Al final he ido a desbrozar. La hierba cortada huele como
los niños lactantes, un dulzor soñoliento, apaciguador. La máquina pasa sobre
la hierba espigada como un rumiante hambriento, transforma el terreno, que
parece un tupido matorral, en un prado en el que hubiera pastado un rebaño de
ovejas. Inexplicablemente, cuando quedan tres olivos por desbrozar, se quiebra
la luna trasera del tractor. No sé cómo. La he visto desmenuzarse y derramarse
en trozos pequeñísimos. Las fracciones de cristal se han vuelto de color azul. Tanto pensar en escisiones.
Ha sido como un truco de magia. La cuestión práctica de que el recambio vaya a
costarme 250 euros me impide gozar del espectáculo abiertamente, aunque también
podía pensar que he pagado la entrada por ver esta función de manera exclusiva.
La exclusividad siempre resulta un poco cara.
Cuando le cuento a R lo de la luna del tractor, aprovecho
para hacerla ver el punto flojo de su filosofía, “una cosa detrás de otra”, que
trasmite una idea de avance y puede convertirse también en una forma de andar
para atrás.
--Podría darse el caso –le digo- de que por cada cosa que
hiciésemos sumásemos cuatro o cinco más a la lista. Mira si no lo que ha pasado
hoy, he resuelto una y me he traído unas cuantas por hacer: encargar la luna,
traer la luna, pagar la luna, desmontar los restos de la luna vieja y montar la
luna nueva. ¿Qué me dices?
R no dice nada.
--Según esta lógica –insisto- la única manera de avanzar es
quedarnos acostados hasta las once.
Esta última inocente conclusión ha hecho que R saque las
uñas. La filosofía, llevada a sus últimas consecuencias, la irrita.
--Ya sabía yo que tenías que lanzar alguna pullita –dice-.
Tu no hace falta que te quedes acostado hasta las once. Tiras tu pullita y te quedas de lo más
descansado.
En el caso de que pudiéramos escindirnos, esta porción mía
que filosofa correría un gran peligro si R tuviese a mano un matamoscas.

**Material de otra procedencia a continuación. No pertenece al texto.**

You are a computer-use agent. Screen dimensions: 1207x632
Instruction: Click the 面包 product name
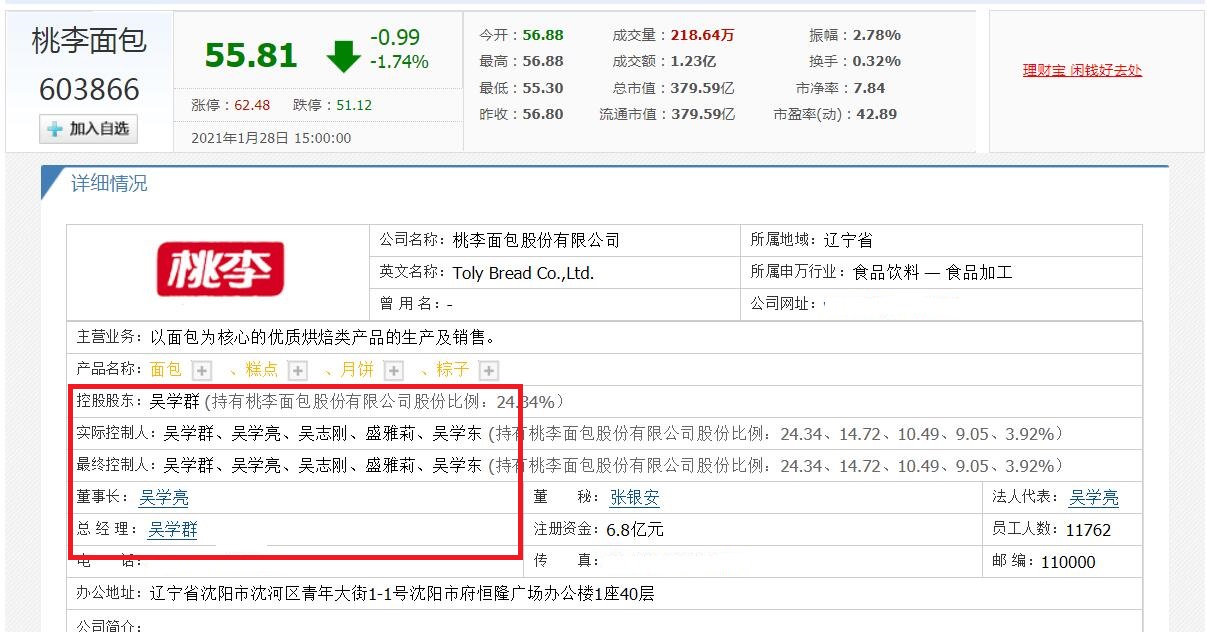pyautogui.click(x=166, y=370)
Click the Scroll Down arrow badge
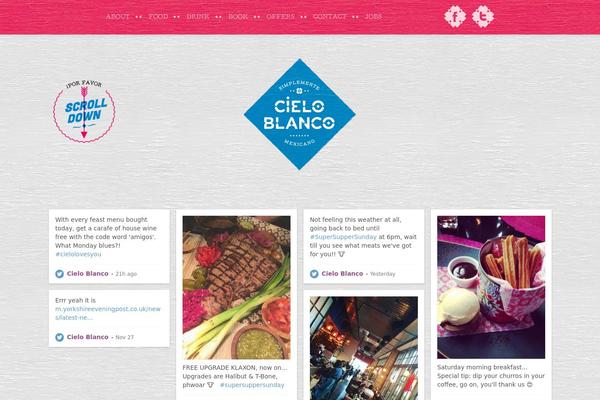 tap(84, 111)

Encargar la luna, traer la luna, pagar la luna, desmontar la luna vieja y montar la luna nueva.
Leído el Romancero Gitano, creo que nadie se hubiese
extrañado si entre los papeles póstumos de García Lorca se hubiese encontrado
una nota como esa. Y García Lorca sólo sería un ejemplo, se ha hecho trabajar
mucho a la luna, utilizándola como
material poético.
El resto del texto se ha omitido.